> _WHAT TO DO_: Reproduce the entries. Each one must match the original exactly.
____ DATA SHOWN
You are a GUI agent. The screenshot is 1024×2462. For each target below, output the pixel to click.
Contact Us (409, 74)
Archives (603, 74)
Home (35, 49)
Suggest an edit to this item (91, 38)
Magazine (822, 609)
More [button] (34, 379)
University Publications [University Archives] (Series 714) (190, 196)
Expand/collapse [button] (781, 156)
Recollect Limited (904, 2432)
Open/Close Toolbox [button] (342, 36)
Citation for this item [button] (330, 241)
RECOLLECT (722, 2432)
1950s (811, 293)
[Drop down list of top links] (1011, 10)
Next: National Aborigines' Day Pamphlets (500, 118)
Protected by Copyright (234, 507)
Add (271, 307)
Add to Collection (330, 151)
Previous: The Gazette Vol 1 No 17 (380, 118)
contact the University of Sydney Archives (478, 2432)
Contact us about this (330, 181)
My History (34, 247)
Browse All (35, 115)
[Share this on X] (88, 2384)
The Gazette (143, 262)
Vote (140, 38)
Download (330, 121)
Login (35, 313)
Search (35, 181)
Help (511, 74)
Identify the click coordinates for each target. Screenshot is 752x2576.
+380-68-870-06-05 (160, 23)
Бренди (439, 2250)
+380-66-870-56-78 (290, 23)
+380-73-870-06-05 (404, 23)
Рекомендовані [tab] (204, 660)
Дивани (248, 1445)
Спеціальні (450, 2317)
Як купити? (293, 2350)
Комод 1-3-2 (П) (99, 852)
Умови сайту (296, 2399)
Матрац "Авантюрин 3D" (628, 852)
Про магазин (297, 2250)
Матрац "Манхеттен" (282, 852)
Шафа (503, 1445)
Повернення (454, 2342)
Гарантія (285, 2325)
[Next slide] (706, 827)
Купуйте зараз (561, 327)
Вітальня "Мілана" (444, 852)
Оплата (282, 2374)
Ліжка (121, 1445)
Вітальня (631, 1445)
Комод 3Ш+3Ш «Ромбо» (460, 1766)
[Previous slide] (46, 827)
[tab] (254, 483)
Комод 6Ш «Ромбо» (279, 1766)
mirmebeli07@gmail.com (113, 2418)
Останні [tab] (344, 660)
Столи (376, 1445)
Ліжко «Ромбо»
________
> _ANSWER SPACE_:
You are a GUI agent. The screenshot is 1024×2462. For each target below, output the pixel to click.
Contact Us (409, 74)
Archives (603, 74)
Home (35, 49)
Suggest an edit to this item (91, 38)
Magazine (822, 609)
More [button] (34, 379)
University Publications [University Archives] (Series 714) (190, 196)
Expand/collapse [button] (781, 156)
Recollect Limited (904, 2432)
Open/Close Toolbox [button] (342, 36)
Citation for this item [button] (330, 241)
RECOLLECT (722, 2432)
1950s (811, 293)
[Drop down list of top links] (1011, 10)
Next: National Aborigines' Day Pamphlets (500, 118)
Protected by Copyright (234, 507)
Add (271, 307)
Add to Collection (330, 151)
Previous: The Gazette Vol 1 No 17 (380, 118)
contact the University of Sydney Archives (478, 2432)
Contact us about this (330, 181)
My History (34, 247)
Browse All (35, 115)
[Share this on X] (88, 2384)
The Gazette (143, 262)
Vote (140, 38)
Download (330, 121)
Login (35, 313)
Search (35, 181)
Help (511, 74)
Identify the click coordinates for each target. Screenshot is 752x2576.
+380-68-870-06-05 (160, 23)
Бренди (439, 2250)
+380-66-870-56-78 (290, 23)
+380-73-870-06-05 (404, 23)
Рекомендовані [tab] (204, 660)
Дивани (248, 1445)
Спеціальні (450, 2317)
Як купити? (293, 2350)
Комод 1-3-2 (П) (99, 852)
Умови сайту (296, 2399)
Матрац "Авантюрин 3D" (628, 852)
Про магазин (297, 2250)
Матрац "Манхеттен" (282, 852)
Шафа (503, 1445)
Повернення (454, 2342)
Гарантія (285, 2325)
[Next slide] (706, 827)
Купуйте зараз (561, 327)
Вітальня "Мілана" (444, 852)
Оплата (282, 2374)
Ліжка (121, 1445)
Вітальня (631, 1445)
Комод 3Ш+3Ш «Ромбо» (460, 1766)
[Previous slide] (46, 827)
[tab] (254, 483)
Комод 6Ш «Ромбо» (279, 1766)
mirmebeli07@gmail.com (113, 2418)
Останні [tab] (344, 660)
Столи (376, 1445)
Ліжко «Ромбо»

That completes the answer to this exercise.